**Texte à lire:**
III. LES ENJEUX ÉCONOMIQUES ET LES RISQUES INDUITS PAR LA RÉFORME

A. UNE ARGUMENTATION DISCUTABLE

Les contributions des principaux acteurs français de la branche automobile ont montré qu'aucun de ces derniers n'était demandeur d'une réforme aussi brutale. Votre rapporteur a eu l'occasion de constater, que les organisations auditionnées et consultées émettaient des avis nuancés par rapport à ce projet, qu'il s'agisse des représentants des constructeurs, des concessionnaires, des automobiles-club, des syndicats de salariés ou, dans une moindre mesure, des représentants des consommateurs français.

1. La concurrence est déjà forte

En effet, les acteurs économiques, tout comme la Commission européenne, s'accordent pour dire que le secteur automobile est déjà très fortement concurrentiel. Les marges des constructeurs ou des distributeurs sont faibles et la concurrence avec les industries japonaise et américaine est vive. Selon Jean-Martin Folz, Président de Peugeot S.A., la concurrence sur le marché de l'automobile est « totale et sans merci » .

2. Les différences de prix s'expliquent par d'autres facteurs que l'absence de concurrence

Comme cela a été mentionné précédemment, la Commission est sensible au fait que les écarts de prix pour le même véhicule puissent, selon les pays de l'Union, varier dans des proportions importantes. Elle prétend donc, en stimulant la concurrence, favoriser l'harmonisation des prix des voitures neuves.

Néanmoins, de tels écarts ne s'expliquent pas à l'évidence par une insuffisance de concurrence. D'une part, les constructeurs peuvent jouer de ces différences de prix comme d'un élément de politique commerciale . N'est-il pas classique qu'un industriel qui souhaite s'installer hors de son pays d'origine accepte des marges bénéficiaires plus faibles afin de conquérir des parts de marché ?

Par ailleurs, les différences de prix sont pour beaucoup liées à des écarts de taxation . Une étude du Centre d'études prospectives et d'informations internationales (CEPII) de mai 2000 démontre que la fiscalité est un facteur important de dispersion des prix TTC et hors taxes. Cette étude démontre que cette dispersion serait liée au régime de TVA applicable au secteur de l'automobile car la TVA est acquittée dans le pays de résidence de l'acheteur du véhicule.

**Lignes fournies:**
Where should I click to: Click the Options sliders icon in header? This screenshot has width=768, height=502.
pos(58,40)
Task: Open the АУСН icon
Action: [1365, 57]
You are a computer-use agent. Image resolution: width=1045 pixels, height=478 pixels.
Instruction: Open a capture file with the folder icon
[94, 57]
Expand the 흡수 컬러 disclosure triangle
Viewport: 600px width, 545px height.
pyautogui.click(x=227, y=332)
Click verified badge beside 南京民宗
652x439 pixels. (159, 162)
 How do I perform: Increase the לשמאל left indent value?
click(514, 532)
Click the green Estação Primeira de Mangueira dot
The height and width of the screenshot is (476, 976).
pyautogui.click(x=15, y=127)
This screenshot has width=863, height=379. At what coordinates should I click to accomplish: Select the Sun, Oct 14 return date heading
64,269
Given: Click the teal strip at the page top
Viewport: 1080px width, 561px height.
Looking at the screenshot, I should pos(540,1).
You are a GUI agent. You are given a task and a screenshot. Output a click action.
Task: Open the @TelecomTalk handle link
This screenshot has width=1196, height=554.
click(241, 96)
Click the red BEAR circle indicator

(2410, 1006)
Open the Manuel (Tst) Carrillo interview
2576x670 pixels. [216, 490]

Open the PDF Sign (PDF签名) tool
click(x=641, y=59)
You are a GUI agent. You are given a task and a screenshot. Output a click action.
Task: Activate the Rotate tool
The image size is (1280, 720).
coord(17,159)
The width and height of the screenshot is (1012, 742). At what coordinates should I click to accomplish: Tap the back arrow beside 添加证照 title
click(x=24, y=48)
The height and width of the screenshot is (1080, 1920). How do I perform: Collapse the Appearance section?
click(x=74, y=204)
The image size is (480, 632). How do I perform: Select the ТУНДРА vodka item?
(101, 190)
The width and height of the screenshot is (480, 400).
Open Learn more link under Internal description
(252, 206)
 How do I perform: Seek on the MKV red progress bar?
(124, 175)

**Exercices:**
**a)** Réécrivez le texte sur la réforme du secteur automobile depuis « 2. Les différences » jusqu'à « des voitures neuves. » inclus, en remplaçant « voitures neuves » par « automobiles neuves ».
**b)** D'après le texte sur la réforme du secteur automobile, quelle fonction occupe Jean-Martin Folz ?
**c)** Poursuivez le texte sur la réforme du secteur automobile après sa dernière phrase.

**Corrigé:**
**a)**
2. Les différences de prix s'expliquent par d'autres facteurs que l'absence de concurrence

Comme cela a été mentionné précédemment, la Commission est sensible au fait que les écarts de prix pour le même véhicule puissent, selon les pays de l'Union, varier dans des proportions importantes. Elle prétend donc, en stimulant la concurrence, favoriser l'harmonisation des prix des automobiles neuves.

**b)** Il est Président de Peugeot S.A.

**c)**
Ainsi, les prix hors taxes des voitures dans un pays comme le Danemark, où les taxes écologiques alourdissent particulièrement les prix TTC, sont plus faibles afin que les consommateurs ne soient pas trop pénalisés.

Il est de toute façon permis de penser que ces écarts se réduiront à l'avenir dans la mesure où l'euro facilitera les comparaisons de prix et que le développement d'Internet permettra aux consommateurs d'être informés très facilement des prix pratiqués dans les autres pays de l'Union européenne.

L'objectif poursuivi par la Commission, créer un marché unique de l'automobile, pourrait donc être plus directement satisfait par une harmonisation fiscale à l'échelle de l'Union. Celle-ci semblant aujourd'hui complexe à envisager, le projet de règlement apparaît, par maints aspects, un palliatif lourd de risques économiques .

D'autre part, même si les écarts de prix peuvent être importants d'un pays à l'autre, les indices de prix indiquent que le prix des voitures a augmenté moins vite, de janvier 1996 à décembre 2000, que l'indice des prix à la consommation. En Europe, les prix réels des automobiles auraient donc diminué de 7,1% sur cette même période .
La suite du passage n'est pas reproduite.